With rumors flying regarding increased power for Lenny Wilkens and a possible overture towards Rick Adelman, ESPN reported this evening the Seattle Sonics have parted ways with head coach Bob Hill.
The Boston Globe’s Greg Lee claims the Celtics have cut ties with troubled guard Sebastain Telfair following the Coney Island product’s most recent brush with the law. Asked on “PTI” today if the Celtics’ action was justified, Tony Kornheiser insisted that Telfair “keeps getting caught with guns.”
Actually, during his brief tenure with the Celtics, this was the first time Telfair was formally charged with illegal handgun possession.
Mrs. AK-47 (above, right) has an interesting take on her husband’s poor rapport with Jazz coach Jerry Sloan, writes the Desert Morning News’ Brad Rock.
Masha Kirilenko said Monday night that she believes some of the problems could be related to her husband’s imperfect command of English.
“It’s frustrating,” she said. “His English is not so good.Sometimes he can’t explain himself. Maybe he needs an interpreter.”
She claimed Houston’s Yao Ming, from China, “has an interpreter all the time” and added “maybe we’ll hire one.”
Masha went on to say that, “with the coach and Andrei that’s certainly a language barrier and it looks like there could be a misunderstanding with both guys.”

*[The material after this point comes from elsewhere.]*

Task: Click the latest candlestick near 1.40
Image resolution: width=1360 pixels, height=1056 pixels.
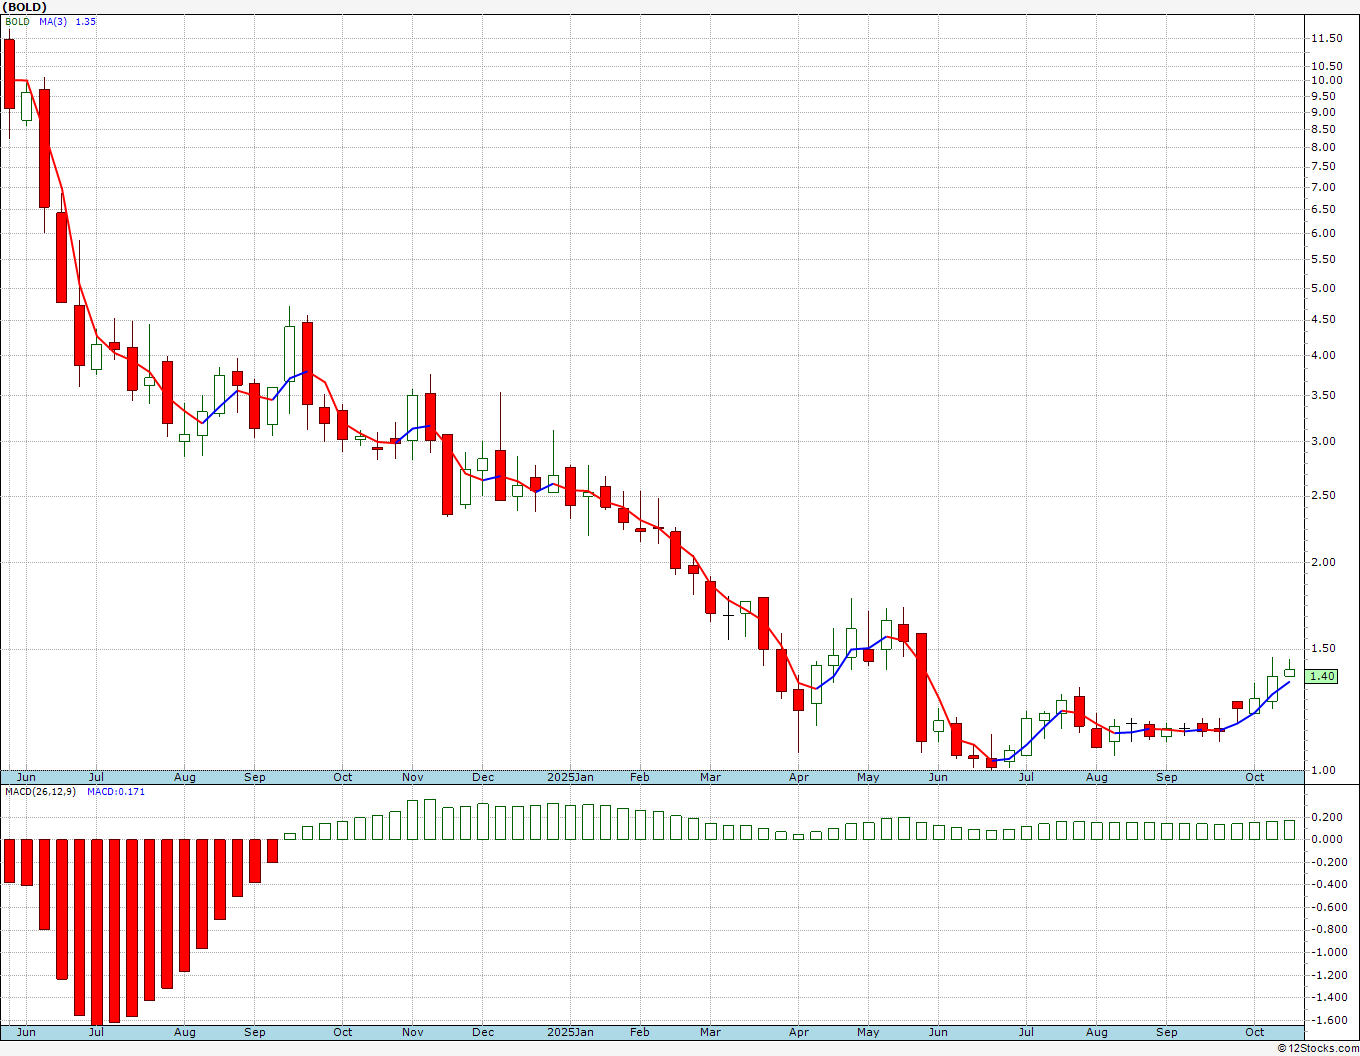Action: point(1290,671)
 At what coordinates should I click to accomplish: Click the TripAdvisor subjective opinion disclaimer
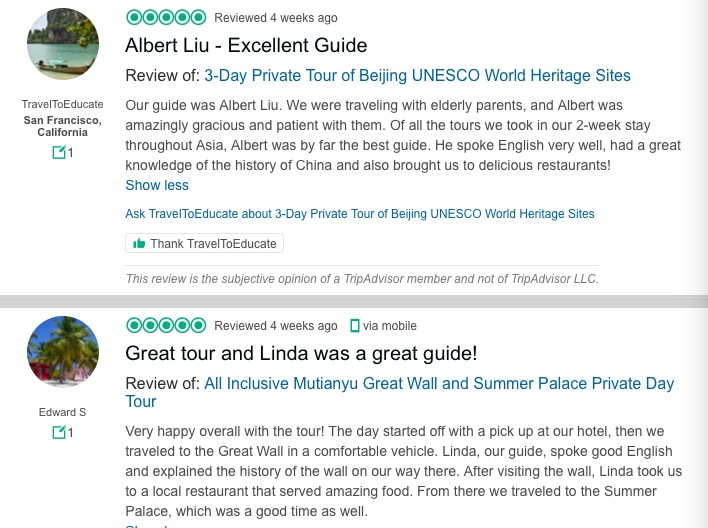[362, 279]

Asked if she thinks Sloan and his player can work out their differences regarding playing style and time, she said, “Two smart people like that can work it out.”
She was motivated to speak on the subject when she saw her husband’s red-eyed picture in the newspapers on Monday. “I said, ‘This is not happening,'” she said. “I’ve never seen him like this.”
On the brink of Nets/Raptors Game 2, much of Dave D’Allesandro’s latest mailbag in the Star Ledger consists of angry missives from former Vince Carter fans.
Dave: Love to know what you’re basing the notion that it “wasn’t that clear basketball would catch on in Canada” before Vince came here — and please don’t cite Vancouver, since that’s 3,000 kilometres from Toronto. You’re confusing trend-obsessed members of the short attention span crowd with real basketball fans, who admittedly are not as plentiful in Canada as in the U.S. but do exist in large numbers here. If anything, Vin Weasel set the Raptors back. A lot casual sports fans in Canada still have trouble taking the NBA seriously since the face of our team was a guy who let his ego hold his game hostage. – Neate Sager
Short memory you got, Neate. Ask Glen Grunwald about the crushing debt load he was under in ’97, or a few years before Vince showed up: The Canadian dollar was tanking (it was worth something like 65 cents), which suppressed the Raptors’ ability to generate revenue. They were losing millions every month, as they had broken ground on the new arena and it was turning into a white elephant. Attendance was falling every year at the Skydome. There were reports that it took them four games to generate the sort of revenues that Madison Square Garden would get in one night. And there was a widespread perception that Revenue Canada (that’s their IRS, for you Yanks who don’t know) was going after athletes, hitting the non-resident NBA players with a higher tax for every day they spent in Canada – which everyone knew would be an issue when it came to pursuing free agents. Anyway, Carter arrived, he became the most popular athlete in the country after Gretzky, and the rest is history – in your case, the revisionist kind.
Just for the record, I was NEVER a Vince Carter fan. I was a Raptors fan before he arrived.